### Exercise instructions
Give the data again exactly as written, skipping any pictures.

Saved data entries
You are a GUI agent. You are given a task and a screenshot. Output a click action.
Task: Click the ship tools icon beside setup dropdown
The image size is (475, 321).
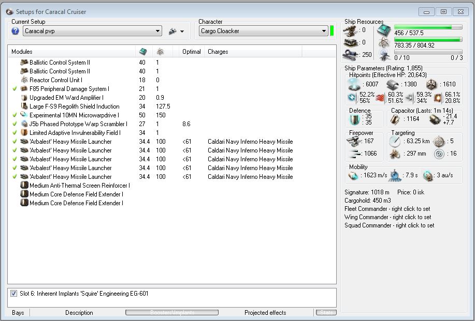click(x=172, y=32)
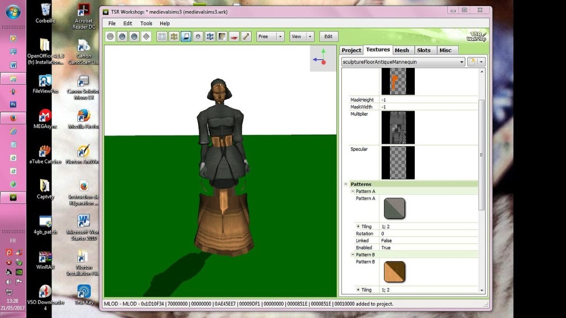Viewport: 566px width, 318px height.
Task: Click the gray Pattern A swatch
Action: pyautogui.click(x=395, y=208)
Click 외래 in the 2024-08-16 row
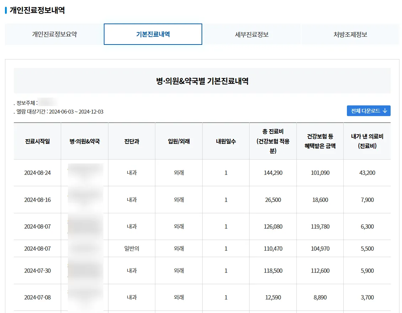 [x=178, y=199]
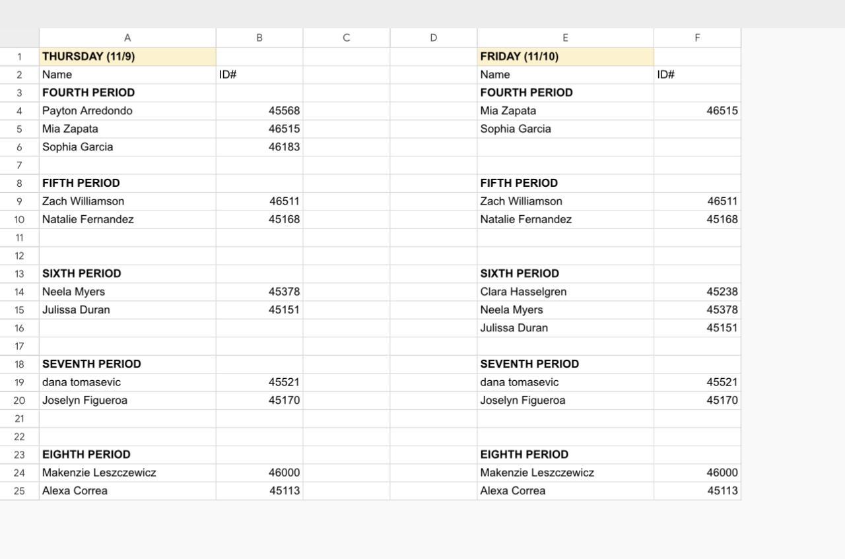Viewport: 845px width, 559px height.
Task: Click Thursday's Zach Williamson cell
Action: pos(127,201)
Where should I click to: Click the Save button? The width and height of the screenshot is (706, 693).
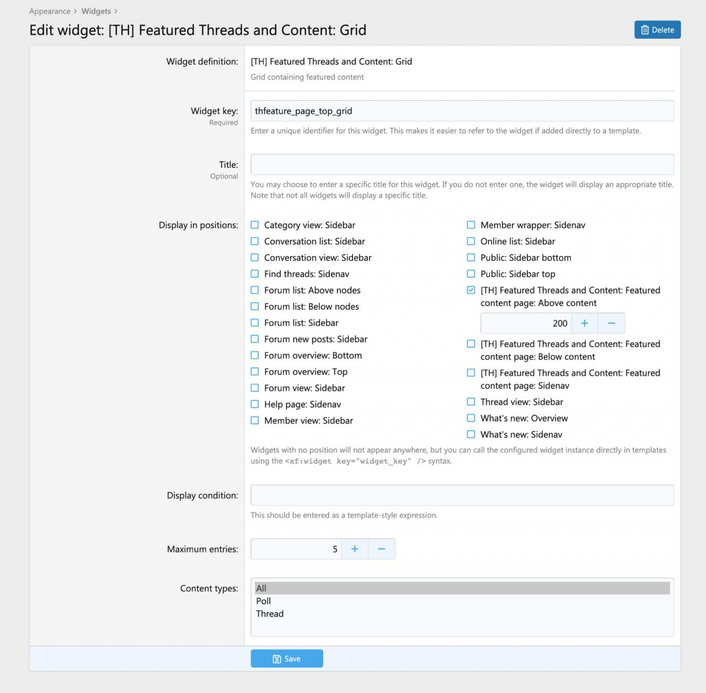[287, 659]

### Solution for this task
You are a GUI agent. You are given a task and a screenshot. Output a click action.
Task: Click the ship tools icon beside setup dropdown
The image size is (475, 321).
click(x=172, y=32)
Viewport: 566px width, 318px height.
Task: Click the gray Pattern A swatch
Action: pyautogui.click(x=395, y=208)
Click 외래 in the 2024-08-16 row
 [x=178, y=199]
Viewport: 845px width, 559px height.
Task: Click Thursday's Zach Williamson cell
Action: pos(127,201)
Where should I click to: Click the Save button? The width and height of the screenshot is (706, 693).
[287, 659]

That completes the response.